Expected inputs and outputs

(printelems '(2 3 5 7) '( 2 3)) => It works
=> (2 3)
(printelems '(a b '(c f)) '(a d '(c f) e)) => It doesn't work.
=> (a (c f))

Edit

Using the default intersection function works as intended. How can I use the equal function in my recursive function?

For default intersection,

(intersection '(a b (c f)) '(a d (c f) e) :test 'equal)
((C F) A)
(intersection '(a b (c f)) '(a d c f e) :test 'equal)
(A)

My intersection,

(printelems  '(a b (c f)) '(a d c f e))
(A C F)
(printelems  '(a b (c f)) '(a d (c f) e) )
(A C F)

My edited code:

(defun flatten (l)
  (cond ((null l) nil)
    ((atom (car l)) (cons (car l) (flatten (cdr l))))
    (t (append (flatten (car l)) (flatten (cdr l))))))

(defun printelemsv1(list1 list2)
  (cond
   ((null list1) nil)
   (((member (first list1) list2) (cons (first list1) (printelemsv1 (rest list1) list2)))
   (t (printelemsv1 (rest list1) list2)))))


(defun printelems (L1 L2)
   (printelemsv1 (flatten L1) (flatten L2)))

Common Lisp already has an intersection function.
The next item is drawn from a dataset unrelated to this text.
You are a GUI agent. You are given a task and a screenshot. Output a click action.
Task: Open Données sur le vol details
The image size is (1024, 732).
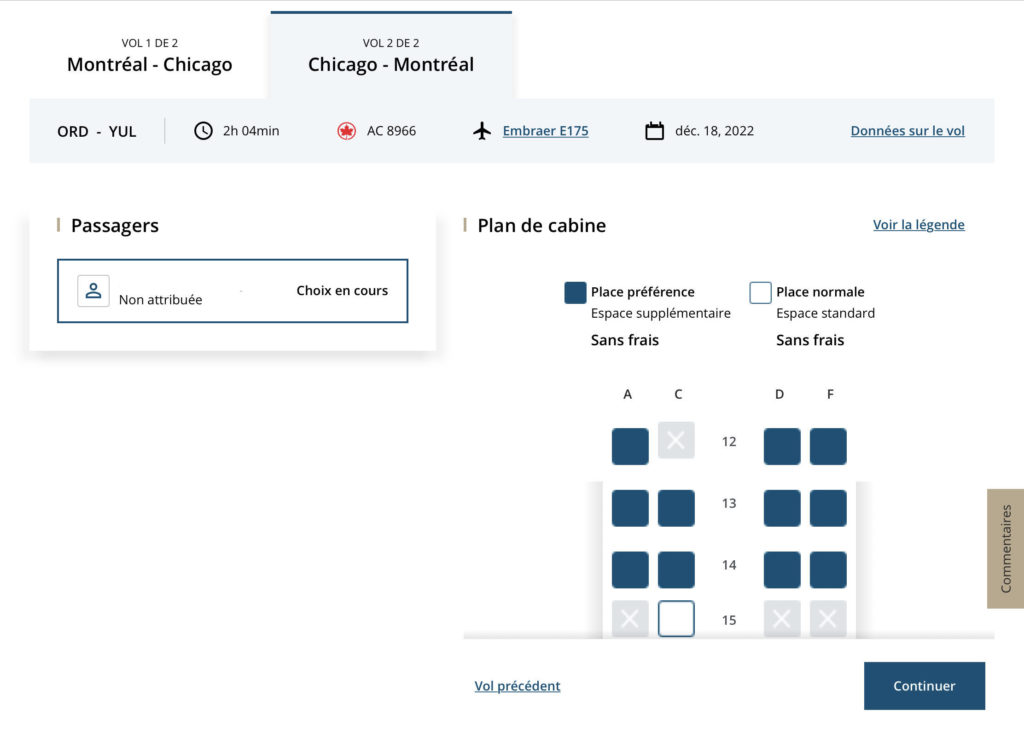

If you want to compare sublists like (C F), you'll want to use equal or equalp as the test argument.

(intersection '(a b '(c f)) '(a d '(c f) e) :test 'equal)
;=> ('(C F) A)

While it doesn't change how intersection works, you probably don't really want quote inside your list. Quote isn't a list creation operator; it's a "return whatever the reader read" operator. The reader can read (a b (c f)) as a list of two symbols and a sublist, so (quote (a b (c f))), usually abbreviated as '(a b (c f)) is fine. E.g.:

(intersection '(a b (c f)) '(a d (c f) e) :test 'equal)
;=> ((C F) A)

It's always helpful when you provide an example of input and the expected output. I assume you mean you have two lists like '(1 (2 3) 4) and '((1) 2 5 6) that the function should produce '(1 2). In this case you can just flatten the two lists before giving them to printelems.

Since I'm not familiar with Common-Lisp itself I will leave you with one example and a link.

(defun flatten (structure)
  (cond ((null structure) nil)
        ((atom structure) (list structure))
        (t (mapcan #'flatten structure))))

Flatten a list - Rosetta Code

flatten takes an arbitrary s-expression like a nested list '(1 (2 3) 4) and returns '(1 2 3 4).

So now you just have to write a new function in which you use your printelems as a helper function and give it flattened lists.

(defun printelems.v2 (L1 L2)
   (printelems (flatten L1) (flatten L2)))

Take this with a grain of salt, since as said before I'm not familiar with Common-Lisp, so appologies in advance for any potential syntax errors.